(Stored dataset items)
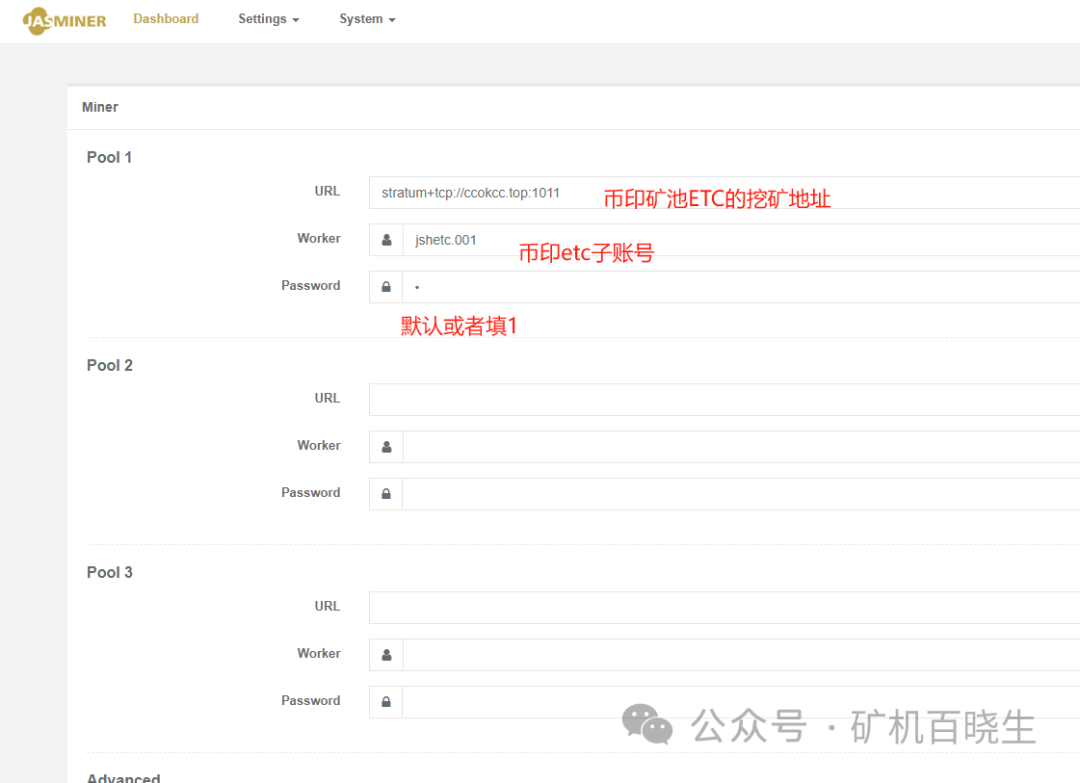Viewport: 1080px width, 783px height.
Task: Open the Settings dropdown menu
Action: coord(267,18)
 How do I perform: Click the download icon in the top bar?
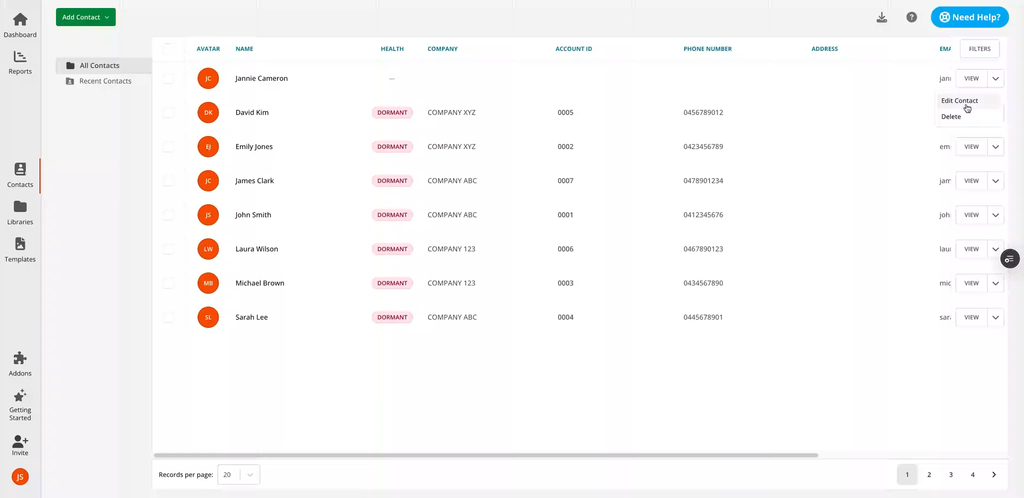pyautogui.click(x=881, y=17)
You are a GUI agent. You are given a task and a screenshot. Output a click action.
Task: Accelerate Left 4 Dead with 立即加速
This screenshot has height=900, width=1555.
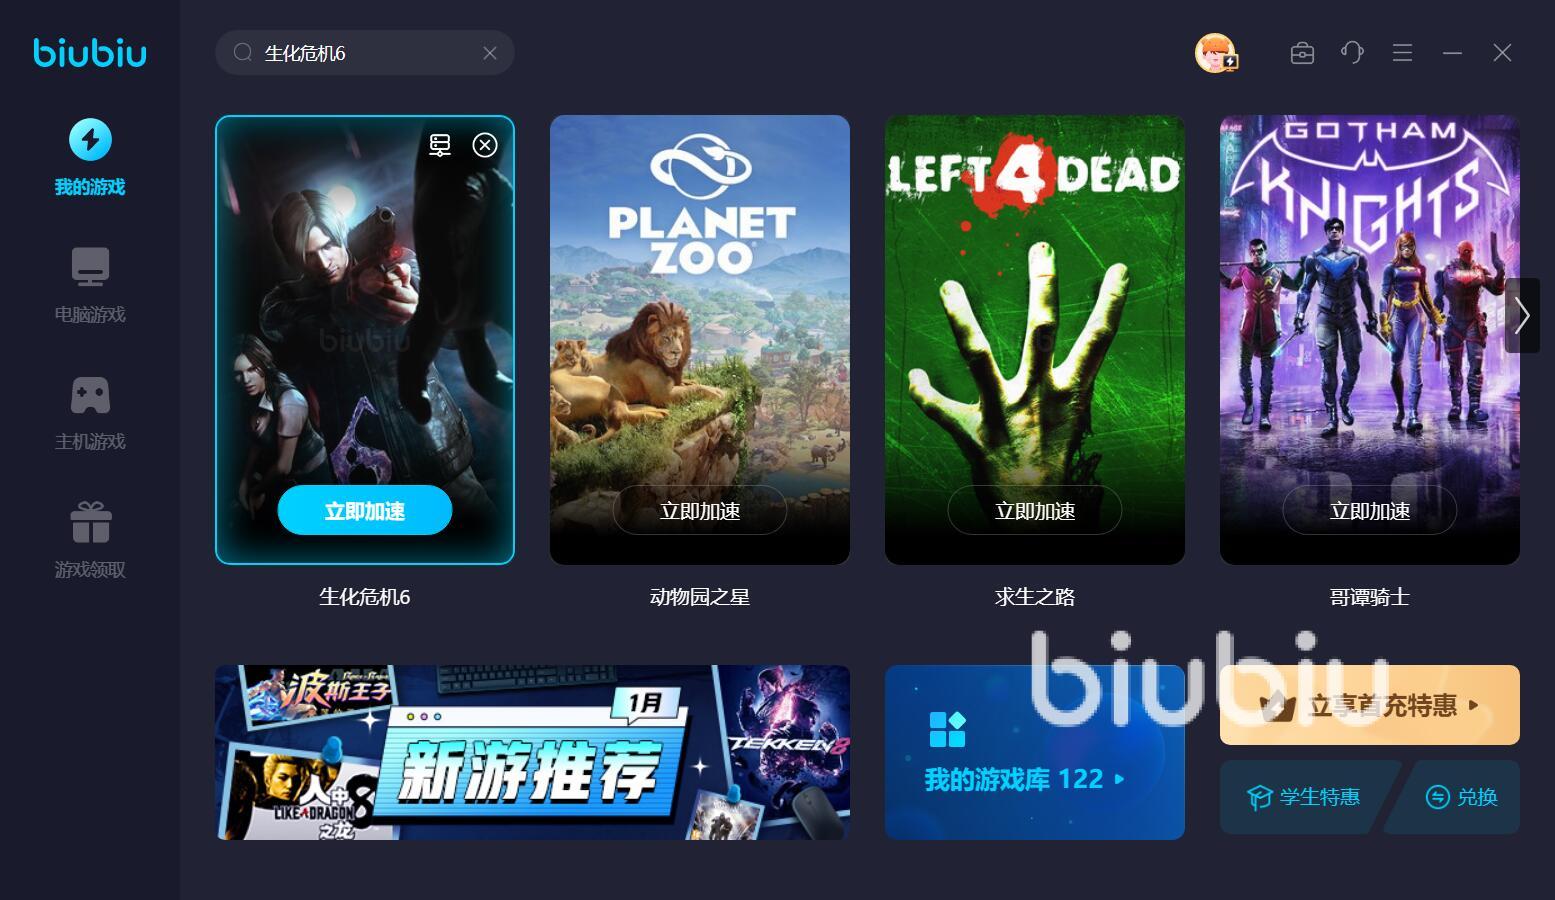(x=1035, y=511)
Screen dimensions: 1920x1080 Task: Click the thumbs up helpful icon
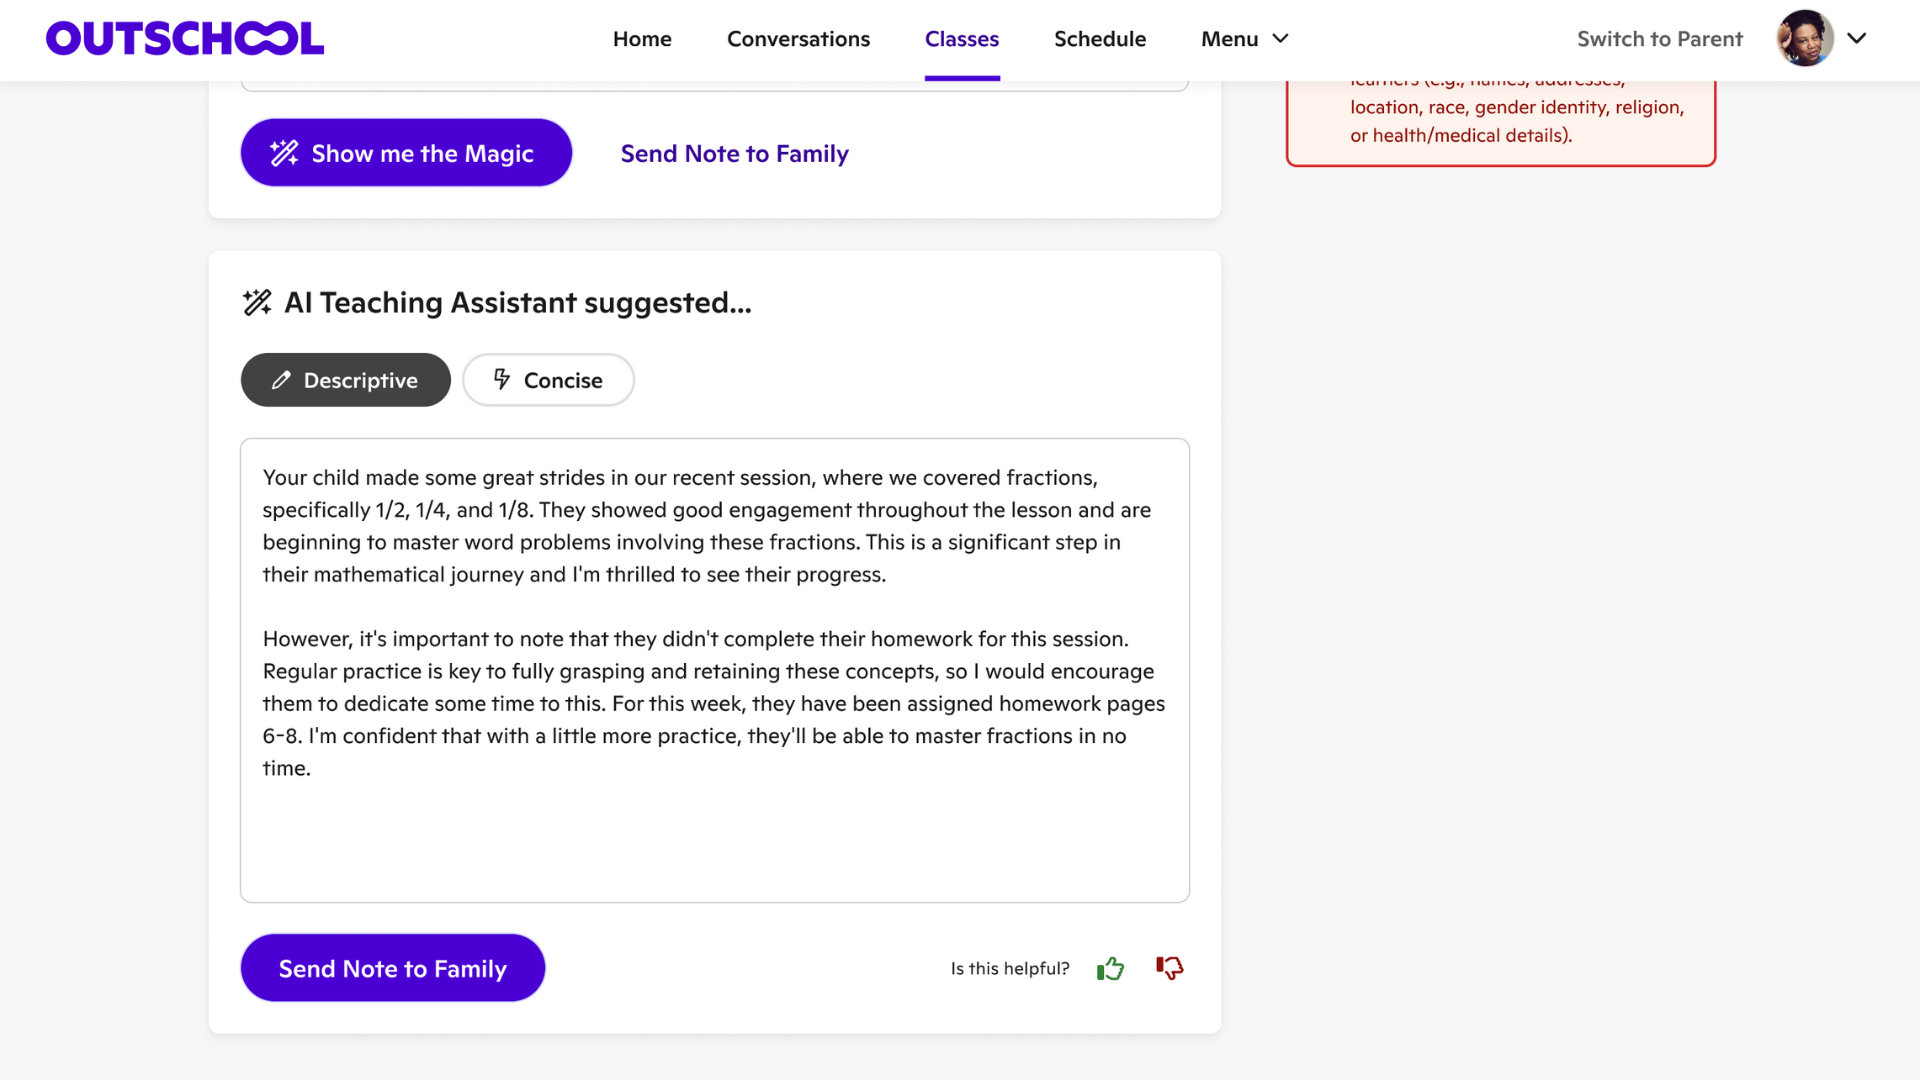click(1110, 968)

- **What the exercise asks**
Please transcribe word for word the lines from the one bearing "How do I perform: Click" through the last line of the records above, omitting the pictures.

- **Solved problem**
 How do I perform: Click the download icon in the top bar?
pyautogui.click(x=881, y=17)
You are a GUI agent. You are given a task and a screenshot. Output a click action.
Task: Accelerate Left 4 Dead with 立即加速
This screenshot has height=900, width=1555.
(x=1035, y=511)
Screen dimensions: 1920x1080 Task: Click the thumbs up helpful icon
click(1110, 968)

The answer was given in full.